Microsoft Defender puede aislar automáticamente dispositivos hackeados para frenar ataques
Microsoft prueba en Defender for Endpoint una función que aísla automáticamente dispositivos comprometidos para frenar ataques y limitar el movimiento lateral en redes corporativas.
Microsoft está probando una nueva capacidad dentro de Microsoft Defender for Endpoint que permite aislar automáticamente equipos comprometidos con el objetivo de detener movimientos laterales de los atacantes dentro de una red corporativa. Esta función se encuentra actualmente en fase de vista previa.
El objetivo principal de esta mejora es contener incidentes de seguridad en cuanto se detecta una actividad sospechosa. Cuando un dispositivo se considera potencialmente comprometido, el sistema puede desconectarlo automáticamente de la red de la organización, reduciendo así el riesgo de propagación de malware, robo de datos o ataques de ransomware.

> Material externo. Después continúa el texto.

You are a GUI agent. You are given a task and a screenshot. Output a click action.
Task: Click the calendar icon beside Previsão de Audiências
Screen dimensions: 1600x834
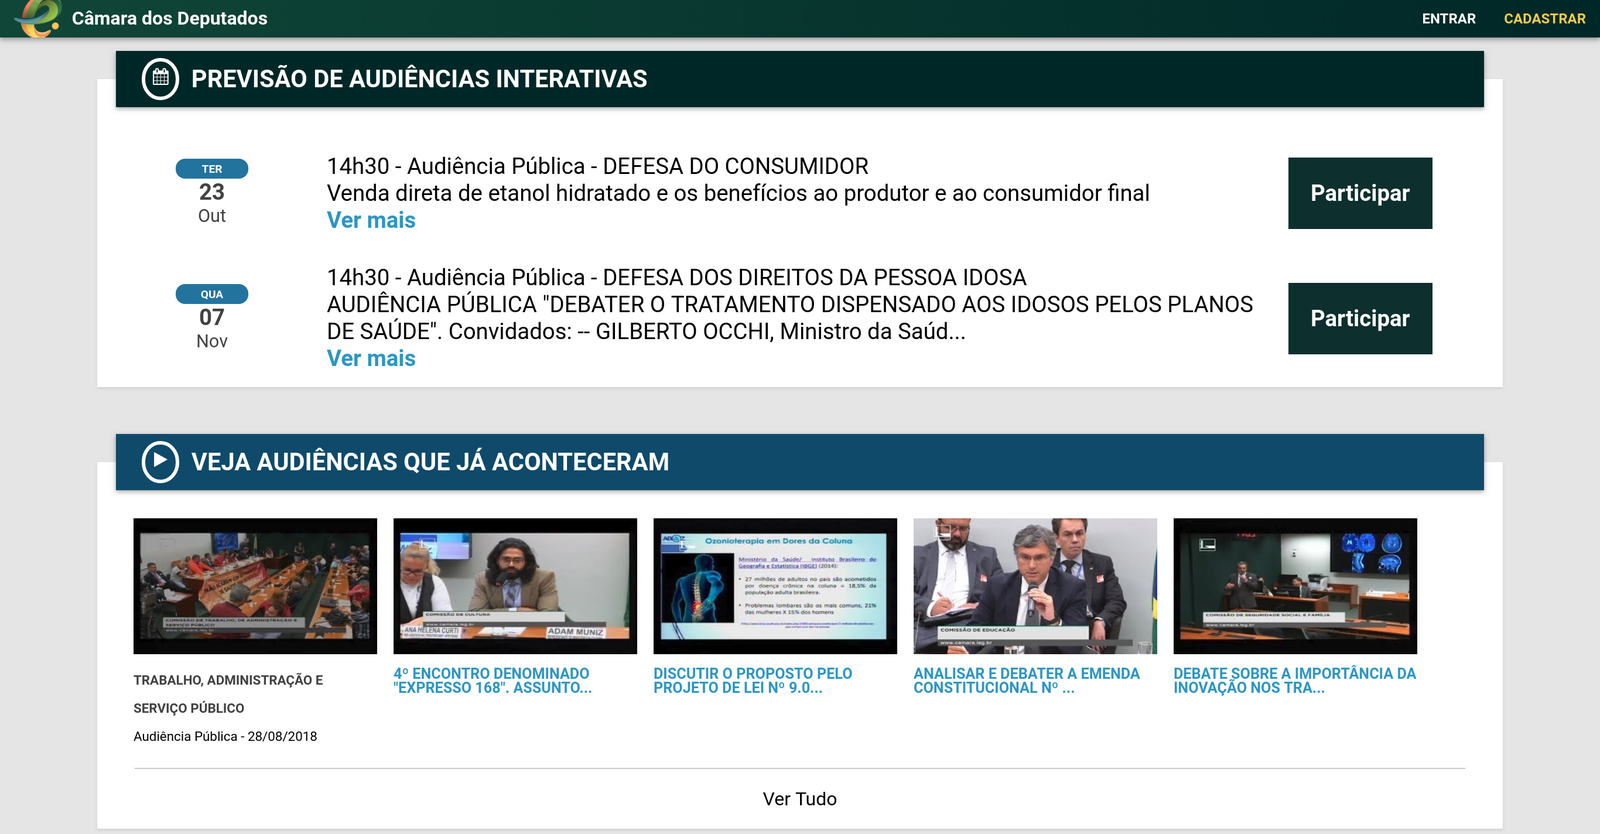click(x=160, y=79)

A pesar de este aislamiento, el equipo afectado no queda completamente desconectado dado que sigue manteniendo conexión con el servicio de Microsoft Defender for Endpoint, lo que permite continuar con la monitorización y el análisis del incidente en tiempo real.
Microsoft explica que esta función está diseñada para actuar de forma preventiva. En palabras de la compañía, cuando un dispositivo se sospecha comprometido, puede ser aislado automáticamente dentro del sistema de interrupción de ataques. Esto ayuda a limitar el impacto del incidente, frenar el movimiento lateral del atacante y evitar consecuencias más graves como la exfiltración de datos o la propagación de ransomware.
Actualmente, el aislamiento automático solo se aplica a dispositivos de usuario final que estén correctamente integrados en la plataforma de seguridad de Microsoft. Sin embargo, los administradores de sistemas mantienen el control total y pueden revertir el aislamiento en cualquier momento una vez que se haya investigado el incidente y se hayan aplicado las medidas correctivas necesarias.
Para restaurar el acceso de un equipo aislado, los responsables de seguridad pueden acceder al inventario de dispositivos o a la ficha del endpoint afectado y seleccionar la opción de “liberar de aislamiento” desde el menú de acciones.
También se están probando nuevas herramientas que permiten bloquear automáticamente el tráfico hacia dispositivos no detectados dentro de la red, reforzando así la protección frente a intrusiones laterales.